#### Trecho do documento:
· · ·
Cora Rónai – O Globo
Ao contrário de todo mundo, acho que ter sido escolhida sede das Olimpíadas foi uma das piores coisas que podiam ter acontecido ao Rio. Junte-se a isso a famigerada Copa, e a desgraça está feita. Antes que me atirem mais pedras do que provavelmente já estarão atirando depois dessas duas primeiras frases, esclareço que não tenho nada contra as Olimpíadas nem contra a Copa como espetáculos, muito antes pelo contrário. Acho os dois eventos bonitos e simbólicos e fico fascinada com a mistura de gentes que proporcionam. Minha implicância é com a corrupção abissal que as cerca e com a sua realização no Brasil — sobretudo, no Rio de Janeiro. Não duvido que tanto Copa quanto Olimpíadas corram lindamente: somos os reis do jeitinho, e com um superfaturamento aqui e uma enganação ali, teremos (quase) tudo pronto a tempo. Se não forem assaltados, estuprados ou mortos, os turistas voltarão para casa com belas lembranças.
A questão, no entanto, não é o que os turistas dirão de nós; a questão é o que vai acontecer, e o que já está acontecendo, conosco. Tanto a Copa quanto as Olimpíadas têm funcionado, até aqui, como carta branca para tudo o que é descalabro. A sensação que tenho — e peço encarecidamente que me corrijam se eu estiver errada — é que nunca se roubou tanto, e tão impunemente, neste país. Não, não tenho números. Não tenho fatos. Tenho apenas a percepção de alguém que vê os valores de obras desnecessárias aumentando astronomicamente, enquanto os cidadãos ficam entregues à própria sorte num cotidiano cada vez mais degradado.
Com a desculpa das Olimpíadas, o metrô está sendo ampliado sem nenhum critério. Dia sim outro também mais uma árvore vem abaixo por causa das obras; a destruição no Leblon consegue ser pior do que a de Ipanema. Em breve não sobrará um único pedacinho verde no bairro. Os poucos equipamentos que nos ficaram do Pan foram sucateados sem a menor cerimônia; os atletas foram despejados porque, como bem sabemos, a principal preocupação do Comitê Olímpico não é com o esporte, e sim com o faturamento.
· · ·
#### Dados armazenados:
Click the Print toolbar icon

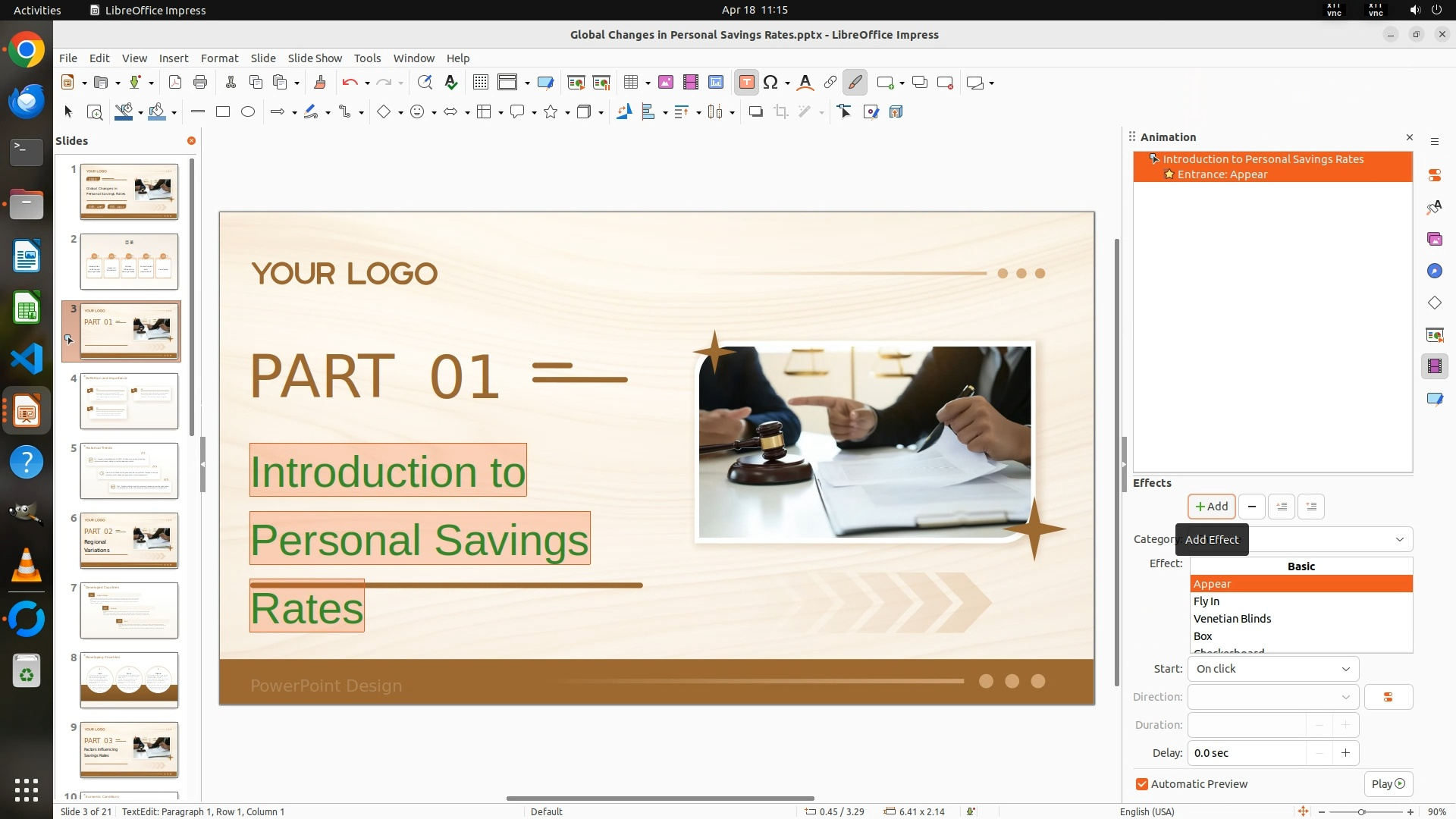tap(200, 83)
· · ·
#### Enunciado:
Dê continuidade ao texto sobre a Copa e as Olimpíadas no Rio, começando logo após a última frase. O material não tem nenhum papel aqui.

#### Resposta:
Mas ainda que tudo estivesse sendo feito com a maior correção, os benefícios trazidos pela realização desses eventos seria questionável. Montreal que é Montreal levou 30 anos para quitar a dívida dos Jogos Olímpicos de 1976. Até agora ninguém descobriu o que os jogos de 2004 fizeram de positivo por Atenas: os equipamentos construídos na ocasião já estavam desertos e em ruínas antes mesmo da crise, e o número de empregos diminuiu com velocidade ainda maior do que tinha crescido tão logo a festa acabou. O famoso Ninho do Pássaro, em Beijing, virou um elefante branco — e olhem que o que não falta na China é gente para encher estádio.
Não é de ontem que penso assim, mas se ainda me restasse qualquer dúvida em relação a esses desastres econômicos, ela teria se transformado na mais absoluta certeza depois que assisti à entrevista do ministro Aldo Rebelo, da Nike, no programa Roda Viva. Não sei o que me indignou mais, se a má fé com que ele respondia às perguntas dos jornalistas, ou o pouco caso que faz da inteligência dos brasileiros. Há muito tempo eu não ouvia tanta besteira entoada com tanto cinismo.
Ninguém precisa entender nada de futebol para prever que um estádio de 44 mil lugares em Manaus vai virar elefante branco; para o ministro, porém, questionar a necessidade dessa construção é ser preconceituoso com a região Norte. Ninguém precisa entender nada do caráter das leis para perceber como é absurdo um país abrir mão da sua legislação só porque a Fifa quer vender cerveja nos estádios; para o ministro, no entanto, essa distorção é tão trivial quanto a eventual realização de uma corrida de automóveis numa área urbana, onde a lei estabelece limites de velocidade.
No mais, como qualquer pessoa despreparada, ele não tem dúvidas, só certezas. Acha que não podemos nos queixar do Engenhão já estar podre porque, afinal, o estádio “recebeu os jogos dos grandes clubes nos últimos tempos”; considera que o país está perfeitamente preparado para grandes eventos, dado que recebemos a família real portuguesa em 1808; afirma, categoricamente, que teremos cobertura 4G em dois meses (até agora, existem apenas quatro cidades cobertas, entre elas as megalópoles de Búzios, Paraty e Campos do Jordão, e uma única operadora oferecendo o serviço); diz que o dinheiro público empenhado nos estádios foi emprestado “mediante garantias” e que “não há nada mais fiscalizado no Brasil do que o dinheiro da Copa”.
Em qualquer país medianamente civilizado, uma entrevista tão constrangedora seria motivo suficiente para apeá-lo do ministério. Se Aldo Rebelo falou da boca para fora, tentando nos enrolar, não merece respeito; se é sincero e acredita no que disse, não tem competência nem para servir cafezinho na repartição.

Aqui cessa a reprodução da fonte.